HRW Slams Choice of Egypt as Host of COP27
CAIRO (MEMO) – Human Rights Watch (HRW) has criticized the choice of Egypt as host of the next global climate summit in November 2022, warning that the Egyptian government would use the event to “whitewash its appalling record of human rights abuses”.
“Egypt is a glaringly poor choice to host COP27 and rewards the repressive rule of President [Abdel Fattah] el-Sisi despite his government’s appalling abuses,” said Joe Stork, HRW’s Middle East director.
“Countries participating in the COP27 should press Egypt to release the thousands of people jailed solely for exercising their right to free speech and peaceful assembly,” Stork added.
He also urged delegates planning to participate in the summit to call on Cairo to halt criminal proceedings against activists before indicating a commitment to next year’s summit.
The rights watchdog highlighted the case of Egyptian environmental activist, Ahmed Amasha, who has been detained since July 2020, as an example of Al-Sisi’s continued targeting of civilian activists.

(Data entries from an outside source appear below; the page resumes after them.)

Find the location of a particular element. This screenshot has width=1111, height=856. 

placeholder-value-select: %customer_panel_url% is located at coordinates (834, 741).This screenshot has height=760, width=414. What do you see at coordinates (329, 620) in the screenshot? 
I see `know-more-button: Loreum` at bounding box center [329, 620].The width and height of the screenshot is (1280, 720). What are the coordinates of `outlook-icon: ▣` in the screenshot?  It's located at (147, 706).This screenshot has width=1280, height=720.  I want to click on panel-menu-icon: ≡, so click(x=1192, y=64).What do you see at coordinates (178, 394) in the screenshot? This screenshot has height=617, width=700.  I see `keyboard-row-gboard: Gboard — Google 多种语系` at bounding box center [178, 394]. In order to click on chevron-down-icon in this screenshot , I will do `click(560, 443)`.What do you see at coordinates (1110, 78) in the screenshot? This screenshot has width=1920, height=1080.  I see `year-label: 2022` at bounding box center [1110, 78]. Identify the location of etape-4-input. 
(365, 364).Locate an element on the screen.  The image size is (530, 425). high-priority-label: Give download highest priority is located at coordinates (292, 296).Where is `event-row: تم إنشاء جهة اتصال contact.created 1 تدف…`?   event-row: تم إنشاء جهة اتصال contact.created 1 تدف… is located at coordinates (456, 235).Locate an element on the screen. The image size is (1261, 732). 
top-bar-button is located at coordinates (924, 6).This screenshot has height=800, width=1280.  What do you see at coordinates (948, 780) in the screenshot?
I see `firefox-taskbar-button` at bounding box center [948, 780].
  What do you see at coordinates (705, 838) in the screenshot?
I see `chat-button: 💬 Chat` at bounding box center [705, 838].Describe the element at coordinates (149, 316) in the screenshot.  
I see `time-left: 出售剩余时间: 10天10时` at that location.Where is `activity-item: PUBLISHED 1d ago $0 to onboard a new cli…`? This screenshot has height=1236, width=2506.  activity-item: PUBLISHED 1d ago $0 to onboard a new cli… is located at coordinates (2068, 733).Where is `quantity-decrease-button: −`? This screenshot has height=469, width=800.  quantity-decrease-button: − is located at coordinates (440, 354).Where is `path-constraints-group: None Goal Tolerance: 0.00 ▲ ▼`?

It noted that Egypt’s choice of the remote coastal town of Sharm El-Sheikh to host the summit precludes the possibility of grassroots street demonstrations like those seen in Glasgow.
HRW added that the government tightly controls protests, using the 2013 anti-protest law, which bans any public assembly without Interior Ministry approval.
In another development, a coalition of leading human rights organizations have voiced serious concern about Egypt’s ongoing harassment and intimidation of the family of a U.S.-based activist.
The father of Mohamed Soltan, an Egyptian-American activist who filed a lawsuit against the Egyptian state for torture and other crimes against humanity, has been held in incommunicado detention since June 2020.
In a joint statement on Monday, Human Rights Watch, Amnesty International, Democracy for the Arab World Now (DAWN) and 12 other rights groups said Salah Soltan’s arrest and treatment may amount to enforced disappearance and may amount to torture or other ill-treatment.
“Salah Soltan’s enforced disappearance, incommunicado detention, and mistreatment very much look like acts of reprisal aimed at inflicting pain on Mohamed Soltan for his human rights work abroad,” said HRW’s Stork.
“Those responsible for Soltan’s disappearance and ill-treatment in detention should be held to account.”
Mohamed Soltan, who spent 643 days in prison in Egypt after being arrested in July 2013, filed a lawsuit against former Egyptian Prime Minister Hazem el-Beblawi in a U.S. court last year.
He accused the former prime minister of direct responsibility for his treatment, which included being shot, beaten and tortured.